Steeds meer kopstukken besluiten om de Red Bull-organisatie te verlaten. Zo kondigde Adrian Newey in mei van dit kalenderjaar aan te vertrekken bij Red Bull (inmiddels is bekend dat hij naar Aston Martin zal verkassen vanaf 1 maart 2025), werd bekend dat Jonathan Wheatley het team volgend jaar zal gaan verlaten voor het Formule 1-project van Audi en werd onlangs bekend dat Will Courtenay, die al meer dan twintig jaar bij Red Bull werkt als Head of Race Strategy, naar het team van McLaren zal gaan.

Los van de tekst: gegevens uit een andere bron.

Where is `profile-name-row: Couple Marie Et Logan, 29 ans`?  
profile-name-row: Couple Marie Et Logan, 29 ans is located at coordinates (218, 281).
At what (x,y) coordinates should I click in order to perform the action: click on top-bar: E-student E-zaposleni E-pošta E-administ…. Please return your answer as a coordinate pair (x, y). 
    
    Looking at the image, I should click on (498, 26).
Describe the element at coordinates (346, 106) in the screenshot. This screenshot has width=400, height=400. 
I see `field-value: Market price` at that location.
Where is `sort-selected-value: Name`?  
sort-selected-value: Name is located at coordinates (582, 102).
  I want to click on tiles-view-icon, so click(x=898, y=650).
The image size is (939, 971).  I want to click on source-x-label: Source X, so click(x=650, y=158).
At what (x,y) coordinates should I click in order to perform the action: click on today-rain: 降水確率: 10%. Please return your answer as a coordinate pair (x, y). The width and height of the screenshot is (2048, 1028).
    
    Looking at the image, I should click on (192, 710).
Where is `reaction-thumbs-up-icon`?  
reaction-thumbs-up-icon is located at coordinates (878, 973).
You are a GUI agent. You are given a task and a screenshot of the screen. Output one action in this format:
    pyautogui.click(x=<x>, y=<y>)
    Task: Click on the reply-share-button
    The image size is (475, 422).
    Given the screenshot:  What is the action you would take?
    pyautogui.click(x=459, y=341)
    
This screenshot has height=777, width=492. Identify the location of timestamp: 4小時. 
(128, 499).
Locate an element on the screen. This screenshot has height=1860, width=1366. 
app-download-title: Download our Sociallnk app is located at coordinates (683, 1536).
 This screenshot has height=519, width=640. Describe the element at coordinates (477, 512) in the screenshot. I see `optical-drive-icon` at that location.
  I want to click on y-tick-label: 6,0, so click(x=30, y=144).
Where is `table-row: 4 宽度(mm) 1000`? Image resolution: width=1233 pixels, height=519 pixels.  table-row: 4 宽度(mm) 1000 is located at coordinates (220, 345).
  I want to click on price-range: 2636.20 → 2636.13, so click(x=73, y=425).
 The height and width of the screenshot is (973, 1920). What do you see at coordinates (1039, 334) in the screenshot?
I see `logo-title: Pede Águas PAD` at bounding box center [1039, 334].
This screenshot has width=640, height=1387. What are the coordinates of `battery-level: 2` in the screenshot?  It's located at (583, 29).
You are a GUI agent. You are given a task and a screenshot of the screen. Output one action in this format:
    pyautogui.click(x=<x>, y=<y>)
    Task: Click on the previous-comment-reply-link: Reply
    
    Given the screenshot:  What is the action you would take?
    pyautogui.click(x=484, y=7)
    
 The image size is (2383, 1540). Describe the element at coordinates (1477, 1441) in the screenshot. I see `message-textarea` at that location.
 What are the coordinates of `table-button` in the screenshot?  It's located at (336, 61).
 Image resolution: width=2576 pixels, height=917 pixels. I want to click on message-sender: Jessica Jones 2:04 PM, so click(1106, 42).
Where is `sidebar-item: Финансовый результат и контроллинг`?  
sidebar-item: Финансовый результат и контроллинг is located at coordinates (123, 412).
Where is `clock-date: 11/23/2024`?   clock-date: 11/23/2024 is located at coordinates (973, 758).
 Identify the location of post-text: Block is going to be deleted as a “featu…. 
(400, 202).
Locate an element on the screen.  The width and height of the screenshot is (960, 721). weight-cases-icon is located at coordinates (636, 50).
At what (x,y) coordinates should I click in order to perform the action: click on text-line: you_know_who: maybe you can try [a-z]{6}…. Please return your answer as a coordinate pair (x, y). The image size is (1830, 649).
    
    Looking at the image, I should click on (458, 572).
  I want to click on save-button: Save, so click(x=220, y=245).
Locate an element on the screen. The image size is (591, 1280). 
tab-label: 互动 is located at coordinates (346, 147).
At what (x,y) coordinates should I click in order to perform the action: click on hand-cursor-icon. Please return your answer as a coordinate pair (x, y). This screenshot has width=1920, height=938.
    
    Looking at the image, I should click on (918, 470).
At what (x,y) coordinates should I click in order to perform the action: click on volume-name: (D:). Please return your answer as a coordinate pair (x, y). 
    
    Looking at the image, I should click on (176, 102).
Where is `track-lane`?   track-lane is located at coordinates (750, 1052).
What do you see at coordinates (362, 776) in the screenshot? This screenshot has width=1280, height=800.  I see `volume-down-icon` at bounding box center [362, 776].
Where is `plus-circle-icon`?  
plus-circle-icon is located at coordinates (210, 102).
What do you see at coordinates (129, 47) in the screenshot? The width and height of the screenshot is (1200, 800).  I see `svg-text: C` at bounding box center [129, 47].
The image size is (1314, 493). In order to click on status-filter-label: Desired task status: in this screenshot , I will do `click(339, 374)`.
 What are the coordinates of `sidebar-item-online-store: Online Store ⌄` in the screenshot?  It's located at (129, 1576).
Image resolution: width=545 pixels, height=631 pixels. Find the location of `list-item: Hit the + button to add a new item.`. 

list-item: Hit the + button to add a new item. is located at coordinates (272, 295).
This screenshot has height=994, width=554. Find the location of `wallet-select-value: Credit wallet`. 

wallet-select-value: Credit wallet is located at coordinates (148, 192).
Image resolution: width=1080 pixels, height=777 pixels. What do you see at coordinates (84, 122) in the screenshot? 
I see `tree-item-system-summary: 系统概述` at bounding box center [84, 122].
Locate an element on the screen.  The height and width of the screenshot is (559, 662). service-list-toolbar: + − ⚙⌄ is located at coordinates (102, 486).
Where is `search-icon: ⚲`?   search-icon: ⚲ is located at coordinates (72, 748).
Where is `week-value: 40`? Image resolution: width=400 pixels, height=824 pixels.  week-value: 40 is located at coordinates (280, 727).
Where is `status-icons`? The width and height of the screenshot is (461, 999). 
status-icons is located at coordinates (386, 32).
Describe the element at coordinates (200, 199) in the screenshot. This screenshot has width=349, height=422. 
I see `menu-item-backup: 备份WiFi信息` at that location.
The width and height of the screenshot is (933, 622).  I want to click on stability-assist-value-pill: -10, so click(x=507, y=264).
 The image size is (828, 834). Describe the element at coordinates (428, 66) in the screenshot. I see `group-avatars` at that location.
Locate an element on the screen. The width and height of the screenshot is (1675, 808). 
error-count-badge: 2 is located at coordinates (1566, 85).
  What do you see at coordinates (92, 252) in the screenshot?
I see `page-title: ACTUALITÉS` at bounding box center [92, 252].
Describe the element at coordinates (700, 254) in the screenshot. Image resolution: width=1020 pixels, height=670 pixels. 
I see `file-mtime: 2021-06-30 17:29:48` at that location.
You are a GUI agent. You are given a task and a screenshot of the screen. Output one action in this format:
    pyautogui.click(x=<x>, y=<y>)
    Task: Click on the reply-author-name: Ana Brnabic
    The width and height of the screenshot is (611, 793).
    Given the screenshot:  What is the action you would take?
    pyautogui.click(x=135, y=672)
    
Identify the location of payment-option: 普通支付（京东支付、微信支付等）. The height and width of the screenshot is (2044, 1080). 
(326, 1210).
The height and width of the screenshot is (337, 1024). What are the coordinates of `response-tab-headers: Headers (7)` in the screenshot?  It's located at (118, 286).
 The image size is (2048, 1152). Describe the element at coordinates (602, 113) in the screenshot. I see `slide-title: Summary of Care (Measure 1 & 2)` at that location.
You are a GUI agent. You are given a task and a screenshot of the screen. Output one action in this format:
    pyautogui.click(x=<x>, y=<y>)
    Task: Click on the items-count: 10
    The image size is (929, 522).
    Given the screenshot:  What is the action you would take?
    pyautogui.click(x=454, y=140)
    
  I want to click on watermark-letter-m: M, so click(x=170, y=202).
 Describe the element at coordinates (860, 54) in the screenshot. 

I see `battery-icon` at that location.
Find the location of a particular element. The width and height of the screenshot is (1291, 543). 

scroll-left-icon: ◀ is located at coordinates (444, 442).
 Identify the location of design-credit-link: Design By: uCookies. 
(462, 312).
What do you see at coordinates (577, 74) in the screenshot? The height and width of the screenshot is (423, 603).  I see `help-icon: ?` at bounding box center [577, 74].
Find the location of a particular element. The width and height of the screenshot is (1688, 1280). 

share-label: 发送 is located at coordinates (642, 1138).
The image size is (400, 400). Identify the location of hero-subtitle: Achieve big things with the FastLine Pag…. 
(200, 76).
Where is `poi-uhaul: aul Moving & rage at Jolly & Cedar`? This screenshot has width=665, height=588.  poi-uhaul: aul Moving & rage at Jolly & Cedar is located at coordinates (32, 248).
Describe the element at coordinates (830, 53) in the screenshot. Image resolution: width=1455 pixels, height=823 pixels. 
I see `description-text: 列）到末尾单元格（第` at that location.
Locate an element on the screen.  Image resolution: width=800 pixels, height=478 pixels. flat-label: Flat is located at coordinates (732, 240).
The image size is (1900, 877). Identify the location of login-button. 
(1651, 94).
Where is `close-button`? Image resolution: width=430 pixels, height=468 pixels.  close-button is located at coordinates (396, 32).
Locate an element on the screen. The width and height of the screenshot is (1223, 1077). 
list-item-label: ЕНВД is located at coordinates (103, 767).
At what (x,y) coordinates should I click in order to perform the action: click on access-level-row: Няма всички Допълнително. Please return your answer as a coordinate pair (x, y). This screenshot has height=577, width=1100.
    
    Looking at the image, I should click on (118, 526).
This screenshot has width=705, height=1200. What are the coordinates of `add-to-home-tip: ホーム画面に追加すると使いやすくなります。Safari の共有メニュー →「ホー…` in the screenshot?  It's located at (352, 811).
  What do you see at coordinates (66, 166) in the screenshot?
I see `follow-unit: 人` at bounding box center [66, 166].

Een flinke leegloop dus bij Red Bull, iets waar Verstappen senior al voor waarschuwde begin dit jaar. "Het kan niet doorgaan zoals het nu gaat. Het zal ontploffen. Er is hier spanning zolang hij (Horner, red.) op zijn positie blijft", vertelde Jos Verstappen eerder dit jaar aan Mail Sport.
Tijdens de East Belgian Rally kreeg Verstappen de vraag hoe hij over het meest recente vertrek van Courtenay denkt. Volgens Verstappen is het vertrek van de topman precies waarvoor hij heeft gewaarschuwd in het begin van het seizoen.
"Ja, daar heb ik voor gewaarschuwd. Het team zegt dan: 'Oh, het maakt niet uit, we hebben iemand anders (die we op die positie kunnen zetten, red.).' Maar er gaan nu te veel mensen (weg, red.). En Max krijgt er elke keer vragen over en zo. Dus ja, ik denk dat het gewoon niet goed is wat er nu gebeurt", zegt de voormalig Formule 1-coureur in gesprek met Motorsport.com.
Waar Verstappen senior zich dus grote zorgen maakt over de leegloop bij het team van Red Bull, is er volgens teambaas Horner niets aan de hand en kan Red Bull zich prima redden met de werknemers die er momenteel zijn. Verstappen senior ziet daarin echter een duidelijke eigenschap van Horner. "Hij (Horner, red.) verdoezelt het altijd", aldus Jos the Boss.